BMW will introduce a new display and control system that drivers would typically use to configure the vehicles powertrain, chassis and driving assistance systems. Vehicle settings are accessed via a new Setup button while the displays and driver assistance systems can be configured with a new M Mode, both of which add more scope for adjustment and higher levels of control.

Most notably, however, apart from being able to independently adjust settings for the engine, suspension, steering and torque vectoring (in M models with xDrive all-wheel drive), the M8 Coupe and Convertible will now also allow the driver to adjust the braking system as required using the new Setup button.

The settings for each parameter are as follows:

Engine: Efficient, Sport, Sport Plus

Chassis: Comfort, Sport, Sport Plus

Steering: Comfort, Sport

Braking: Comfort, Sport

XDrive AWD: 4WD, 4WD Sport, 2WD

In addition, 2 different setups/combinations can be permanently stored with other settings (engine sound, gearshift setting etc.) and these can be quickly accessed and enabled by pressing the 2 M buttons on the steering wheel.

In the case of the new adaptive braking feature which will appear for the first time in the M8, it will be geared to suit the driving situation by offering varying pedal feel when in Comfort or in Sport brake mode. In Comfort, braking pressure is more gradual while Sport sharpens the brakes for more instantaneous braking.
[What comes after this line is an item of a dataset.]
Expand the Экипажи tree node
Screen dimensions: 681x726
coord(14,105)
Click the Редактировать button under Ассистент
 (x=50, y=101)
A compact braking module now includes brake activation, brake booster and brake control which has reduced overall weight by about 2 kg and features a vacuum-free booster to improve efficiency. The M8 will be offered with standard M compound brakes or M carbon-ceramic brakes.

Lastly, the new M Mode button will allow the driver to alter the responses of the driver assistance systems and screens appearing in the all-digital instrument cluster and head-up display unit. The Driver can activate modes such as Road and Sport while the M8 Competition variants will also offer a Track setting. This function will alter the way in which the driver experiences the M8 depending on the driving situation by providing suitable visual and functional information to the driver. The technologies mentioned above are also expected to filter into future M models.

The new BMW M8 will be revealed in June 2019 and we suspect that a twin-turbo 4.4-litre V8 engine, the same that powers the M5, will be under the bonnet with at least  441 kW and 800 Nm on tap. We can’t wait for this beast to break cover!

We will keep you updated as more details become available.